Removing al-Maliki would not be a coup in the same sense as a military coup. In parliamentary forms of government, a prime minister can be removed if he or she does not maintain the support of a parliamentary majority and replaced by someone who can. Nevertheless replacing al-Maliki with Allawi would be the equivalent of nuking the Iraqi political system because it would change the basis for Iraqi government. Since the first elections in 2005, a Shiite religious coalition has been the core of Iraqi government because the Shiite religious parties represent a large majority of the Shiite population which is a majority of the Iraqi population. If Iraq had any democratic progress, it was the transformation of the Shiite population from a target of brutal political oppression to the core of the governing coalition.

The Shiite-led governments of al-Jafaari and al-Maliki have been unacceptable to the Sunnis. An Allawi government would put the shoe on the other foot. According to the Chicago Tribune, Allawi (a secular Shiite) would get his support from the Sunni population with Kurdish and secular Shiite support mixed in. Allawi's support from former Baath officials and former Sunni insurgents would make him just as unacceptable to Shiites as the current government is to Sunnis.
As a secularist, Allawi has pledged to end the politics of sectarianism that have plagued Iraq. He is pro-Western, an old Washington ally, who would seek to prise Iraq away from Iran's sphere of influence.

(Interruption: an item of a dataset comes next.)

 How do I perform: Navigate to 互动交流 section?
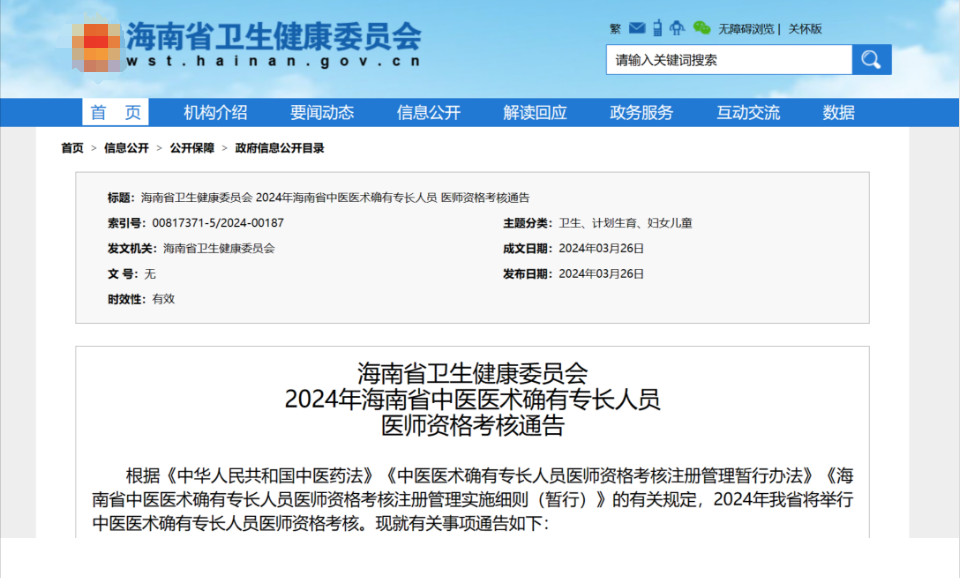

He also has the support of former members of Saddam Hussein's Baath Party and most Iraqi Sunni insurgent groups, excluding Al Qaeda in Iraq, which have indicated they would stop fighting if Allawi were installed.But those features also make him unpalatable to the Shiite majority, who suffered most under Baathist rule and who have borne the brunt of the insurgency's wrath.

Therefore, if Allawi became prime minister, he would be on a collision course with the Sadr bloc, SCIRI, Dawa, the other Shiite religious parties and the many Shiite militias. And it would be quite a collision. Currently, the Shiite parties and their militias run most government ministries, are well integrated into the army and national police, and control Basra and Shiite holy sites like Karbala and Najaf. If an Allawi government wanted to control more than a couple of rooms in the Green Zone, they would have to confront the whole Shiite political and military structure.

And it looks like the Allawi government will be seeking that confrontation because part of "their published program" is to "not only appoint a new government but also suspend the new constitution, declare a state of emergency and make the restoration of security its priority."

Given that the al-Qaeda has been contained and that Baathists and Sunni insurgents would be supporting an Allawi government, the main target of the "state of emergency" would be the Shiite militias and militia control over government ministries, Shiite holy sites, and Basra.

And the main weapon in an Allawi government's hands would be the American military.

If Allawi takes over the Iraqi government, the Petraeus report would be irrelevant because the focus of the on-going Iraqi civil war, and American involvement in that civil war, would shift to battles over the Shiite heartland.